In the segments, Ms. Seftel usually appears from her home in Sarasota, Fla., in conversation via FaceTime with her son, Josh Seftel, a documentary film director who lives in Brooklyn. The two catch up briefly, and then he poses a question, such as how she felt about quarantine, which he asked during the height of the pandemic.

“After I talk to my family, I hang up, and I’m all alone,” she said in the segment from May 31, 2020. “It’s very hard.”

The prompts, Mr. Seftel said in a recent interview, are usually about current events or their own lives, but he never tells his mother what he will ask ahead of time.

“I can’t prepare,” she said in an interview over FaceTime. “Before, I was pretty nervous.”

The CBS segments originated with FaceTime conversations that the two started having shortly after Ms. Seftel’s husband of 50 years, Dr. Lee Seftel, an OB-GYN, died in 2009. Mr.

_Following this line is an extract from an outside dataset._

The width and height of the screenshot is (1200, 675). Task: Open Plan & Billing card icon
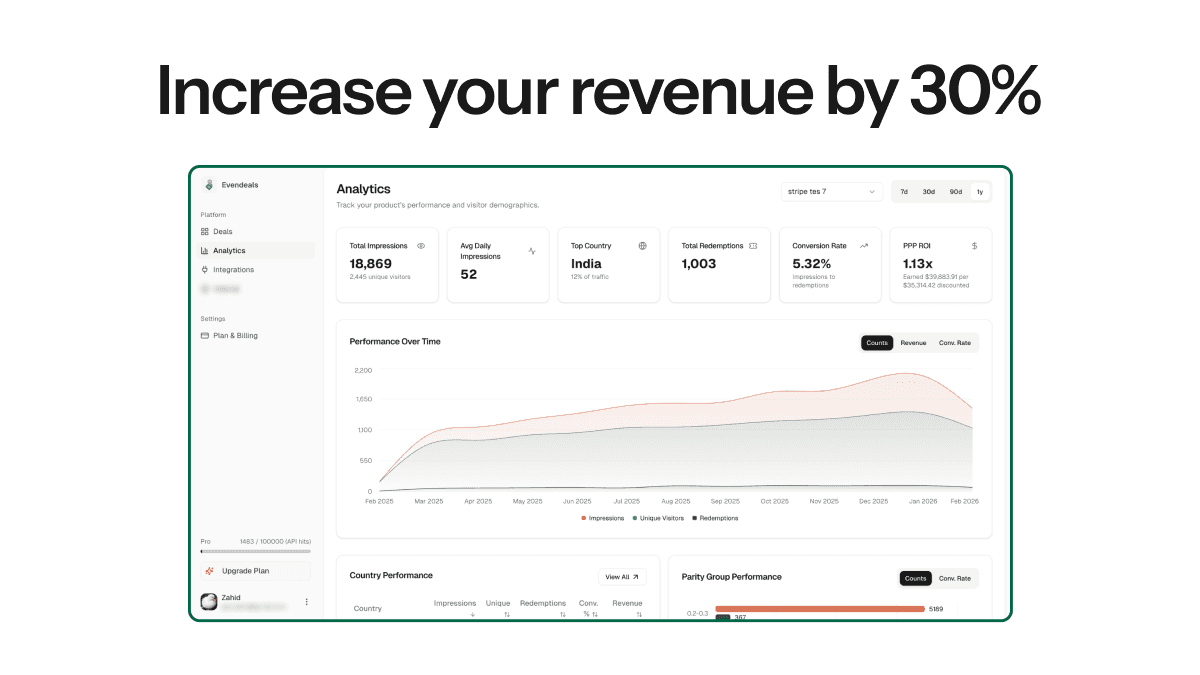coord(205,336)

Seftel and his two sisters decided to buy their mother an iPad in order to stay better connected with her.

“I was enjoying the conversations,” Mr. Seftel said. “I think she was, too. Then one day, I was just experimenting, and I recorded it and edited something together.”

Rand Morrison, the executive producer of “CBS Sunday Morning,” said in an interview that the Seftels’ segments have been an audience favorite over the past few years.

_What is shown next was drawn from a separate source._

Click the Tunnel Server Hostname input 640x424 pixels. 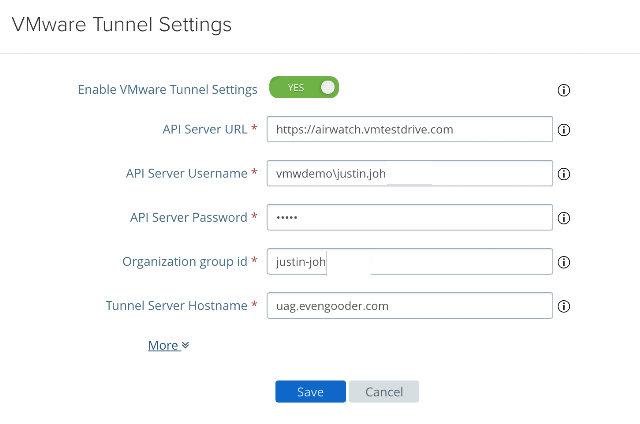[x=410, y=306]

“Josh and his mom have become something of a franchise for the show,” he said. “It’s very satisfying putting these on television.”

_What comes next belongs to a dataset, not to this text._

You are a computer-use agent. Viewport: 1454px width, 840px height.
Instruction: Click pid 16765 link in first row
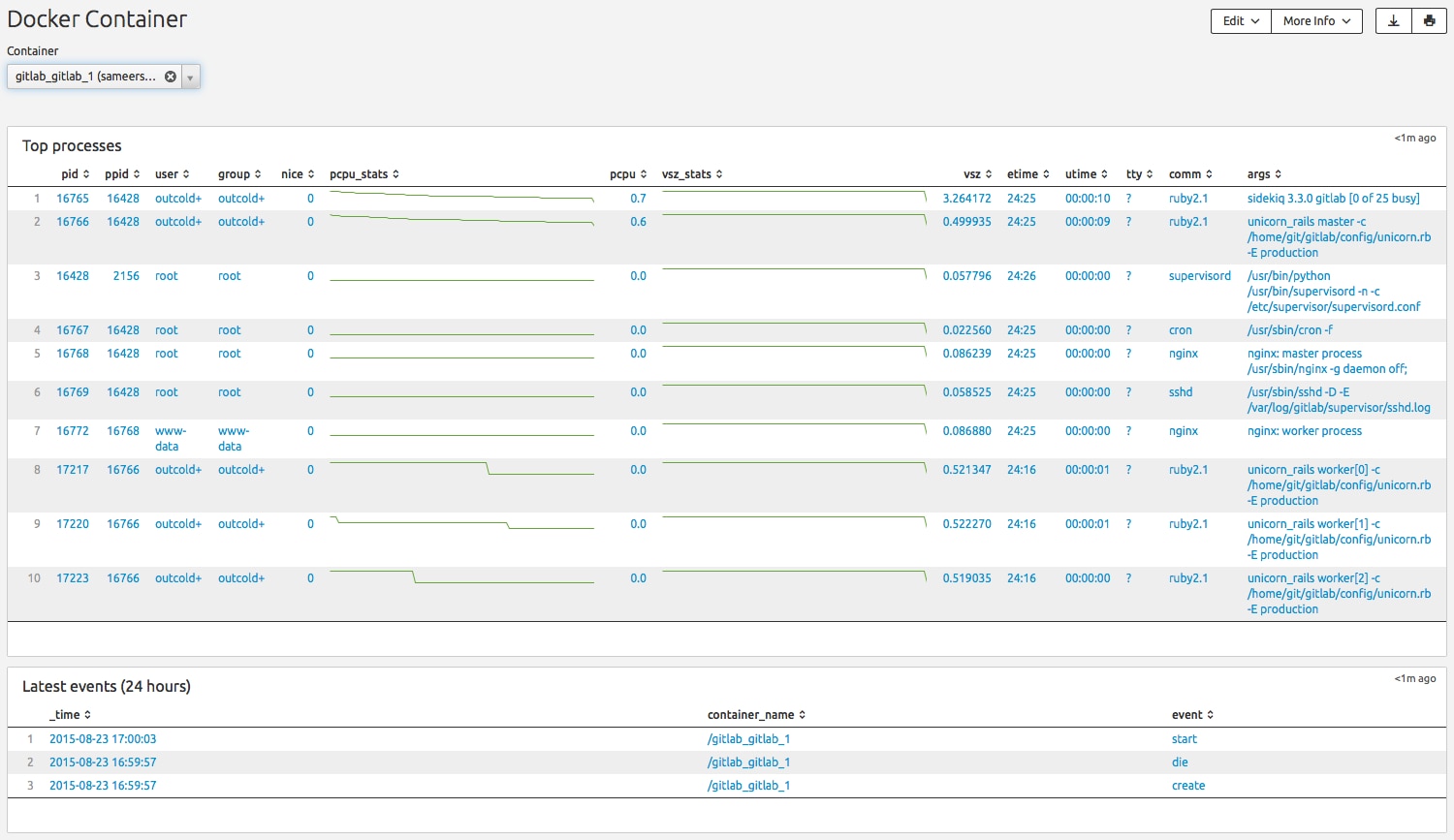tap(73, 199)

These days, Ms. Seftel, a former nurse who became a social worker before retiring, said she has been experiencing an unlikely version of fame because of the videos. She is often recognized around town, in grocery stores and parking lots, she said, and some viewers have sent letters and gifts to her home.

“It kind of makes my day when somebody recognizes me,” she said. ”I’m just a regular person. I’m not a movie star.”

Viewers may be drawn to Ms. Seftel’s videos for any of a number of reasons: her candor, her calm demeanor or her sage advice. For Jane Pauley, the host of “CBS Sunday Morning,” it’s Ms. Seftel’s awareness and perspective that is “unique and fresh.”

“There’s no stridency,” Ms. Pauley said in an interview. “She has a gentle take on her opinions without holding back.”

For others, it could be a connection to Ms. Seftel as a motherly figure. A viewer named Connie was likely speaking for many when she sent Ms. Seftel a letter that said, “I think you are ‘The Mom’ for many people in the world.”

Viewers may also be moved by her unwavering positivity even amid life’s challenges. After quadruple bypass surgery in 2022, Ms. Seftel detailed her recovery in a video and shared her gratitude that she was able to do everyday things, such as walking again, putting on makeup for the first time since the operation, and using motorized carts at grocery stores.

The experience, Ms. Seftel said, taught her to “appreciate everything.”

“Stop taking everything for granted,” she said. “Think positive in whatever it is that you’re going through.”

Ms. Seftel said she thinks she learned to be positive in the face of hardship at a young age, after her father died when she was 11.

“We were pretty strapped financially for many years,” she said, adding that those years taught her to help others later in life. “I know what it’s like not to have things.”

Mr. Seftel said that when he was growing up, he and his sisters were used to having people around the house whom their mother had taken in, including an alcoholic priest and a babysitter without a place to stay.

“We always had people living with us in our house, sort of strangers, or people who were a little bit like lost souls,” he said. “People have always been drawn to her, to her strength, to her wisdom, even when she was much younger, and that’s just been a part of our lives.”

Ms. Seftel said that at the time, she just saw people in trouble, people she could help.

“Maybe it’s because that’s how I am,” she said.

By now, Mr. Seftel and his mother have amassed more than enough footage from several years of their conversations to fill a feature-length documentary. But for the moment, Mr. Seftel and his mother have no plans to stop talking or change their routine. And Ms. Seftel doesn’t intend to stop sharing her opinions anytime soon.

“I learned a long time ago that people really don’t always want your opinion,” she said. “But somehow or another, I end up giving it.”